Two days later, it was time to change the water. I drained the old out and filled it back up. The fish seemed happy they schooled in circles, playing in the current of incoming water. But then suddenly stopped and floated to the top–like before.
@$#*%! Fool me once…
I blamed the first time on the travel and change it water. Well, it was the change in water alright and it killed all of them. I was stupid and now sad ta boot.
So, some research let me to believe the dissolved bubbles could have been carbon dioxide and could have killed the fish. Otherwise, the salt from the softener and iron not removed by the softener could have done it. For repentance I decided to install a reverse osmosis [r.o.] system. Perhaps the good coming out of the terrible end these guys met would be clean water for my wife, me and our future fish. Now all I had to do was set it up.
After brain storming with my father and a family friend who happens to work for Culligan we thought the brine storage tank for a water softener would be the perfect size to hold 50 gallons of water. It even has a float to automatically shut-off incoming water when it fills up.
I picked up a Culligan r.o. system and storage tank on craigslist. To me it’s important to get a good r.o system. Reverse osmosis is an inefficient process. The particular system can make it more or less so. Cheap systems are incredibly inefficient and can waste three to seven gallons of water for every one gallon of water that comes out purified. This system throws away about two gallons for gallon produced. The waste water is still pretty clean and can be used for watering plants or washing clothes but I don’t have anything currently in place to harness this water for good. Future project.
I mounted the filter on the wall. Attached the blue tubing from the system to the storage tank and to the faucet for us to drink from. Attached the drain line from the system to drain the waste water. All I had left was to tap the cold water line to supply the system with water to purify. It’s important to tap a water line after it comes from the water softener. Had I sent our hard, hard water through the r.o. unit, I’d be replacing the filter cartridges every month.
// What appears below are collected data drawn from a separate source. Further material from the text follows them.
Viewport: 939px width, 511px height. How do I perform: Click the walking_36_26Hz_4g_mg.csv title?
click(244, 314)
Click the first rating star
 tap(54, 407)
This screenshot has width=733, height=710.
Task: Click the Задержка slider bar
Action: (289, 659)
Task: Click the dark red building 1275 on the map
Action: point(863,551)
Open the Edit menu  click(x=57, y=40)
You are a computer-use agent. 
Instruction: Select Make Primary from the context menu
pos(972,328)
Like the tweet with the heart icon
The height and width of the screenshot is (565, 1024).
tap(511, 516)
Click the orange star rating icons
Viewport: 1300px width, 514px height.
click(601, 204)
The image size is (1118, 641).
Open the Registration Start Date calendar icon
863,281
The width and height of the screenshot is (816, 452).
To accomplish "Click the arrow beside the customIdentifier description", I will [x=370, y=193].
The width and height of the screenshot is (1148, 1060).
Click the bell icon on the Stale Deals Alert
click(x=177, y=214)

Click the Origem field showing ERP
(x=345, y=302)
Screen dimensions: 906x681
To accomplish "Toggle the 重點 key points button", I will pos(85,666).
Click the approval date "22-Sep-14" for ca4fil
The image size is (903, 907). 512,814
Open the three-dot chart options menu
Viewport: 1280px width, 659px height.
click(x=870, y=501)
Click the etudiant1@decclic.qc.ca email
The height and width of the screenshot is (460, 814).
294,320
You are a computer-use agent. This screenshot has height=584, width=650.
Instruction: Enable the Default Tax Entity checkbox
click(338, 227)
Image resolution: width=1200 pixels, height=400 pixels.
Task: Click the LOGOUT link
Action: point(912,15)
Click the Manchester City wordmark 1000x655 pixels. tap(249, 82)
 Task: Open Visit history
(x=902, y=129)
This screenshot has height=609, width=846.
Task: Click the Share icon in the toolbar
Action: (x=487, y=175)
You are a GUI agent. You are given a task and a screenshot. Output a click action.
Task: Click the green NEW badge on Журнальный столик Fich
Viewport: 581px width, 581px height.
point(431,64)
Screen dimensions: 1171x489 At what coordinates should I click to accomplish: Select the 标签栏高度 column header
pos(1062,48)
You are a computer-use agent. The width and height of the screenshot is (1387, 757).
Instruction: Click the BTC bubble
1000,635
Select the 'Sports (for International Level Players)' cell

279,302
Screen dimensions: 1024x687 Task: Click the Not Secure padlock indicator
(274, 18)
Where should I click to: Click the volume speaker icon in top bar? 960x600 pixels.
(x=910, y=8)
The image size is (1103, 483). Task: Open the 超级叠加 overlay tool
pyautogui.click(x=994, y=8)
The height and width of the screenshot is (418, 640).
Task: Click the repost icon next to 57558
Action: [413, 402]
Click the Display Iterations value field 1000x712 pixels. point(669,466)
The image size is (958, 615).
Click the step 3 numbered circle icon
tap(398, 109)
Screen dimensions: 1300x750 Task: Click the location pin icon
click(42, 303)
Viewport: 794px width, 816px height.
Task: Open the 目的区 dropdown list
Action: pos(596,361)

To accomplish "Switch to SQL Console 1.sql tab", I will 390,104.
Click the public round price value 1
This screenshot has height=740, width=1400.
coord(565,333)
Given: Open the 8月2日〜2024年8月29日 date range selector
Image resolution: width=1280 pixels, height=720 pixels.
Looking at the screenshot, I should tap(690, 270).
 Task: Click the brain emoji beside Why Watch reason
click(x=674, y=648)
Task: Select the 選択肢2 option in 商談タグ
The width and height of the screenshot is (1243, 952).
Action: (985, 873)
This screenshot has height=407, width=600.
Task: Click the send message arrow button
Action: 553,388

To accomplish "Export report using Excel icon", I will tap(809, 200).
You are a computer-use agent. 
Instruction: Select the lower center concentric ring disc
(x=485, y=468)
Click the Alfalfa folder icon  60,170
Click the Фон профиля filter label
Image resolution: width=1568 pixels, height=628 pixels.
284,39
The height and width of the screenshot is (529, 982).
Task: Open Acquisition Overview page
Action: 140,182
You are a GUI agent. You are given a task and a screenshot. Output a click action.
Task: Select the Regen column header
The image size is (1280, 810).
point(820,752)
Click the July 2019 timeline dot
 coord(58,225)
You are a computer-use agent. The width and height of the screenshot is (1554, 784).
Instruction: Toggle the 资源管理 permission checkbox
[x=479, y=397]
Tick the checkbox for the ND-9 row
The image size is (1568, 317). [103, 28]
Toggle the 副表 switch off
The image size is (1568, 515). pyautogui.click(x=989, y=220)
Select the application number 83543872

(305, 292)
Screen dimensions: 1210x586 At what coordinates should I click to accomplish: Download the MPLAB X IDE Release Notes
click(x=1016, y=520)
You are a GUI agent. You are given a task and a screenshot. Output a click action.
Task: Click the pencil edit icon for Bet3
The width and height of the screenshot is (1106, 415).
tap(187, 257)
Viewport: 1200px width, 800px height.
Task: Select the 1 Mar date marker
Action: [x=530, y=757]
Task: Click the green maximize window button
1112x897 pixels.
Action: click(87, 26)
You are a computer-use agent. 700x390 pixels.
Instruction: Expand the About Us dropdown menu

I tapped the cold water line next to the feed to the automatic ice cube maker. I used the same style piercing valve as the one for the ice cube maker and it worked like a charm. It made the hole, I attached the tube, and we were in business. I let the system run overnight into the drain, as the directions recommend, to flush the carbon particles out and then let it start filling up the reservoir.
It takes about two days for me to get 50 gallons, which is a little longer than it’s supposed to but will work for my one tank. I threw a 300 watt fish tank heater in the bottom. With my r.o. redemption complete, I’m ready to think fish again.
I’ve been obsessing over what type of discus I’m going to replace mine with but don’t know. My wife has been a saint dealing with me and being the voice of reason. She suggests waiting for ones I really want and not rushing out to get some nice discus only to regret it a few months later when my dream discus become available.
Like always, she has a good point and I’m almost able to wait. Right now I’m leaning toward Piwowarski discus and maybe a couple of incredible wild discus sustainably imported from Brazil.